Hmmm, I thought. Hmmm.

And then came the kind of gift that made me giggle. Lying on the floor sweating and panting during the insanely hard exercise class I take twice a week, some Donna Summer slid into the soundtrack and I was hauled off my mat and onto another sweaty floor, this one on West 54th Street, upstairs in the dark, being served by the shirtless boys in athletic shorts and tube socks in what was once Studio 54. And as I soared downstate, I stopped for a moment amid the clouds to wonder what the hell does music really do? How, for instance, did my soul’s jukebox pick that night and that venue from all the other – yes, I admit it – times I lost every single inhibition to the bidding of the great Donna Summer?

Yes, yes, I know about how what fires together wires together in the brain, and about neuroplasticity, and how memory moves, but this small association was transposing a 58-year-old woman in a third set of ab work into a 22-year-old in the thrall of life itself. And I pumped on. Thanks, Donna, but how did you do it, and if you did it, can you do it again? Specifically, can some other music do something similar, or, even more to the point, something else? And what would that music be?

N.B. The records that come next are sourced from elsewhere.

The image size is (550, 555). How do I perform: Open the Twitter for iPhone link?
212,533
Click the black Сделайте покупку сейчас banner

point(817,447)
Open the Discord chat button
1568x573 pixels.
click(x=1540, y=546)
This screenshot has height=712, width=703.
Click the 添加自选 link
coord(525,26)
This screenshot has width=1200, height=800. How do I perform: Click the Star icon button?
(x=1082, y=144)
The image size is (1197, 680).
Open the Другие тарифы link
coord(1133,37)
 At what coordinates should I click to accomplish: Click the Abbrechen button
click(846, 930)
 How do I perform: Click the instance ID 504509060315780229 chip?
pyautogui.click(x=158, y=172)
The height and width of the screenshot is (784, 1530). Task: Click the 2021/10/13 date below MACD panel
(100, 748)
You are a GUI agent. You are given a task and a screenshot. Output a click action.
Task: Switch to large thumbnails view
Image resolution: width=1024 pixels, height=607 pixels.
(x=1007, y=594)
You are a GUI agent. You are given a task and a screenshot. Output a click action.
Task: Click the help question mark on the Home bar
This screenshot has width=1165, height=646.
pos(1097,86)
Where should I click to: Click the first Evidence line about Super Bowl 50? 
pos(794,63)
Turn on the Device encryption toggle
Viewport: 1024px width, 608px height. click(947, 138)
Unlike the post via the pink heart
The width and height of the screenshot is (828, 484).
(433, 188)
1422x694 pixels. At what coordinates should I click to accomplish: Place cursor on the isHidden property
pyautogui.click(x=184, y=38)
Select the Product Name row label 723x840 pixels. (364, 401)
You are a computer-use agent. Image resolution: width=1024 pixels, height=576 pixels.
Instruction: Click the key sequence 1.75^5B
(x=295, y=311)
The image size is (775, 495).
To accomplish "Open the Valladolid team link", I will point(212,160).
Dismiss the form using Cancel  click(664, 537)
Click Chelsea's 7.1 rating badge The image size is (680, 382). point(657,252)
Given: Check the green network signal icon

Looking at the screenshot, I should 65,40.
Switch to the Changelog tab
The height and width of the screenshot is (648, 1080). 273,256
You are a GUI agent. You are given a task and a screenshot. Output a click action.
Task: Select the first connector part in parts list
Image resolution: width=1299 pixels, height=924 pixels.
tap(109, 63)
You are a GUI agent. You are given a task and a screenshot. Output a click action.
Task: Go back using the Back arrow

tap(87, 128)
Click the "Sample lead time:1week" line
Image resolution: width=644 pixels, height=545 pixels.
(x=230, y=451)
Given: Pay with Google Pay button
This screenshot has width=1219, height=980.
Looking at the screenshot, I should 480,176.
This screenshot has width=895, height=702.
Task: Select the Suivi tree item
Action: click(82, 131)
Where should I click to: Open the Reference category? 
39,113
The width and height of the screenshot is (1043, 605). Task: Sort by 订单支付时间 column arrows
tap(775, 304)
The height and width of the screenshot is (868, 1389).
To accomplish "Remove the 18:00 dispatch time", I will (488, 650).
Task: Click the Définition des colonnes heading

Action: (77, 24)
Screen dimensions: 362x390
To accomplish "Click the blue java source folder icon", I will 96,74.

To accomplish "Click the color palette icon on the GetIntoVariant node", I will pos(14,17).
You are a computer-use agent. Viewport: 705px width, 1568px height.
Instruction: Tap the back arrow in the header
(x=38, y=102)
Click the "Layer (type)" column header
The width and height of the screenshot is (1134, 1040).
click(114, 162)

I have worked in utter silence for more than 20 years finding all music too loud, too confining, too influential. Like painters who discover that wearing a green shirt they paint that day predominantly in green, I was finding words from songs dropping out of the soundtrack and into my texts. Not good.

It wasn’t always like this. When I lived in Manhattan, and music was required to drown out the sirens and the neighbors, and even the birds at dawn on those nights when I wrote all night (ah, those), I listened to a precise cocktail of music: Country during the day and William B. Williams’ Make Believe Ballroom every moment it was on the air. The country music, while discordant to my WASPy culture, taught me the simple delight of toying with language. Where else can you hear a lyric like, “She’s got a ring on her finger and time on her hands?” I never emulated those, but I did let them shake me up. And shaking up a writer is never a bad idea.

And then the music stopped. Maybe it was simply because the sirens and the shouting did not follow me upstate, and they didn’t, living as I do in a very old barn, hours above Manhattan.

But then came Donna, and while I’ve written before about the twinned memory aspect of music, this time I was singing a different tune, wondering if the music of my youth could help me write something I longed to write. Was it time to let it back in? Lovely as it was to be back at Studio 54, I don’t want merely to be 22 again. I don’t want just to be hauled off. I like it here. What I want is to write better and more, and more often. Always.

So I made a memoir playlist, choosing 48 songs that range over 50 years of one type of music, the most recently recorded of which is Grace Potter and the Nocturnals. I already have on my devices entries such as “Gym List,” one for my classical music, and three from my daughter of her music that she thinks I should know.

Forty eight songs. As I write this, my bangs are bouncing over my eyes to the undeniable throb of the Allman Brothers. That’s right. I made a playlist. And it’s only rock and roll. And I like it.